**Dataset entries:**
******

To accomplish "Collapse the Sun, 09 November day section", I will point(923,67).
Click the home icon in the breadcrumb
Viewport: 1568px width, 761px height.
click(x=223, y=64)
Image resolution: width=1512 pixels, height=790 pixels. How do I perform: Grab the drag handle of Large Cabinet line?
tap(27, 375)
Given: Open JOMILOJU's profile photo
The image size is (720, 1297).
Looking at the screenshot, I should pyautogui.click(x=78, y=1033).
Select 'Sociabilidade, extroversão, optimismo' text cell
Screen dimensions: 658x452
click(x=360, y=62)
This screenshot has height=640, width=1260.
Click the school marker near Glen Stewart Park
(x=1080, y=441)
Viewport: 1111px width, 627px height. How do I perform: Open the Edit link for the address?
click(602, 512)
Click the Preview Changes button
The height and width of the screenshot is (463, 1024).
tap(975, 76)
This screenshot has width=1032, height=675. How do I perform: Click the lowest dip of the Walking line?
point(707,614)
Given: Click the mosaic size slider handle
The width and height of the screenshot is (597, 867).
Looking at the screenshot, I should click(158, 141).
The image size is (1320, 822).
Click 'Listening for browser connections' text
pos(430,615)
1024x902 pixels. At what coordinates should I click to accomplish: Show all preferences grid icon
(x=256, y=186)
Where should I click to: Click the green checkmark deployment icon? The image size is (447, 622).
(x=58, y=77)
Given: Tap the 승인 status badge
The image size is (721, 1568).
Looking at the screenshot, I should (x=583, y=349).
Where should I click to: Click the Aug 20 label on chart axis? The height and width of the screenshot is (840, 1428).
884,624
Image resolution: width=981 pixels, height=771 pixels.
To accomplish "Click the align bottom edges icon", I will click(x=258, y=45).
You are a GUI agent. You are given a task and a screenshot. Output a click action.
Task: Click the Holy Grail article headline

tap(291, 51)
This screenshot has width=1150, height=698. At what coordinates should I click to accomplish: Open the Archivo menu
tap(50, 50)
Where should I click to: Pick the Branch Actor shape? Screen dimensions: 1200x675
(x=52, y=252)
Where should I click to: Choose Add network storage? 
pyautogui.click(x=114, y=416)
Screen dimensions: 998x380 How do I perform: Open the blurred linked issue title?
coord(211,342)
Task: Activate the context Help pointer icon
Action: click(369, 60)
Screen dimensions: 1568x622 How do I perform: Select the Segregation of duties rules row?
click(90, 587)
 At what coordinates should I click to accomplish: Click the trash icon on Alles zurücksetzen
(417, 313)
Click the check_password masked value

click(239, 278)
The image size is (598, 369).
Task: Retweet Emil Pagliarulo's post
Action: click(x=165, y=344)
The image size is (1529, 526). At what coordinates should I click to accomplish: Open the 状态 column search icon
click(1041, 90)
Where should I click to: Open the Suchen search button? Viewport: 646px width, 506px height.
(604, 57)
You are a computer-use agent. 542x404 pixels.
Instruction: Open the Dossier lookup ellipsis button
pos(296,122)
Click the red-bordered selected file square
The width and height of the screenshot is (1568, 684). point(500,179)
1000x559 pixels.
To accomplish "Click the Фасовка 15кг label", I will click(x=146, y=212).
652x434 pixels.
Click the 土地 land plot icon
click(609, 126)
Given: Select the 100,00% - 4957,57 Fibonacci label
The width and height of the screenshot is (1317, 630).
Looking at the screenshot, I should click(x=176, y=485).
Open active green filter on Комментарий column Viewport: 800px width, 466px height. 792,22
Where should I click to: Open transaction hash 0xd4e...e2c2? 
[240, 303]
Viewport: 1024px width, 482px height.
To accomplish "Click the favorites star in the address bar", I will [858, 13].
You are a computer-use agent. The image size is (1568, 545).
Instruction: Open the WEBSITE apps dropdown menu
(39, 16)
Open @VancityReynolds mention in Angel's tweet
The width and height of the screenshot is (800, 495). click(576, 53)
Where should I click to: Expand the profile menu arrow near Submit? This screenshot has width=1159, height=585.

******

Each entry must be reproduced verbatim.

To accomplish "Collapse the Sun, 09 November day section", I will point(923,67).
Click the home icon in the breadcrumb
Viewport: 1568px width, 761px height.
click(x=223, y=64)
Image resolution: width=1512 pixels, height=790 pixels. How do I perform: Grab the drag handle of Large Cabinet line?
tap(27, 375)
Given: Open JOMILOJU's profile photo
The image size is (720, 1297).
Looking at the screenshot, I should pyautogui.click(x=78, y=1033).
Select 'Sociabilidade, extroversão, optimismo' text cell
Screen dimensions: 658x452
click(x=360, y=62)
This screenshot has height=640, width=1260.
Click the school marker near Glen Stewart Park
(x=1080, y=441)
Viewport: 1111px width, 627px height. How do I perform: Open the Edit link for the address?
click(602, 512)
Click the Preview Changes button
The height and width of the screenshot is (463, 1024).
tap(975, 76)
This screenshot has width=1032, height=675. How do I perform: Click the lowest dip of the Walking line?
point(707,614)
Given: Click the mosaic size slider handle
The width and height of the screenshot is (597, 867).
Looking at the screenshot, I should click(158, 141).
The image size is (1320, 822).
Click 'Listening for browser connections' text
pos(430,615)
1024x902 pixels. At what coordinates should I click to accomplish: Show all preferences grid icon
(x=256, y=186)
Where should I click to: Click the green checkmark deployment icon? The image size is (447, 622).
(x=58, y=77)
Given: Tap the 승인 status badge
The image size is (721, 1568).
Looking at the screenshot, I should (x=583, y=349).
Where should I click to: Click the Aug 20 label on chart axis? The height and width of the screenshot is (840, 1428).
884,624
Image resolution: width=981 pixels, height=771 pixels.
To accomplish "Click the align bottom edges icon", I will click(x=258, y=45).
You are a GUI agent. You are given a task and a screenshot. Output a click action.
Task: Click the Holy Grail article headline

tap(291, 51)
This screenshot has width=1150, height=698. At what coordinates should I click to accomplish: Open the Archivo menu
tap(50, 50)
Where should I click to: Pick the Branch Actor shape? Screen dimensions: 1200x675
(x=52, y=252)
Where should I click to: Choose Add network storage? 
pyautogui.click(x=114, y=416)
Screen dimensions: 998x380 How do I perform: Open the blurred linked issue title?
coord(211,342)
Task: Activate the context Help pointer icon
Action: click(369, 60)
Screen dimensions: 1568x622 How do I perform: Select the Segregation of duties rules row?
click(90, 587)
 At what coordinates should I click to accomplish: Click the trash icon on Alles zurücksetzen
(417, 313)
Click the check_password masked value

click(239, 278)
The image size is (598, 369).
Task: Retweet Emil Pagliarulo's post
Action: click(x=165, y=344)
The image size is (1529, 526). At what coordinates should I click to accomplish: Open the 状态 column search icon
click(1041, 90)
Where should I click to: Open the Suchen search button? Viewport: 646px width, 506px height.
(604, 57)
You are a computer-use agent. 542x404 pixels.
Instruction: Open the Dossier lookup ellipsis button
pos(296,122)
Click the red-bordered selected file square
The width and height of the screenshot is (1568, 684). point(500,179)
1000x559 pixels.
To accomplish "Click the Фасовка 15кг label", I will click(x=146, y=212).
652x434 pixels.
Click the 土地 land plot icon
click(609, 126)
Given: Select the 100,00% - 4957,57 Fibonacci label
The width and height of the screenshot is (1317, 630).
Looking at the screenshot, I should click(x=176, y=485).
Open active green filter on Комментарий column Viewport: 800px width, 466px height. 792,22
Where should I click to: Open transaction hash 0xd4e...e2c2? 
[240, 303]
Viewport: 1024px width, 482px height.
To accomplish "Click the favorites star in the address bar", I will [858, 13].
You are a computer-use agent. The image size is (1568, 545).
Instruction: Open the WEBSITE apps dropdown menu
(39, 16)
Open @VancityReynolds mention in Angel's tweet
The width and height of the screenshot is (800, 495). click(576, 53)
Where should I click to: Expand the profile menu arrow near Submit? This screenshot has width=1159, height=585.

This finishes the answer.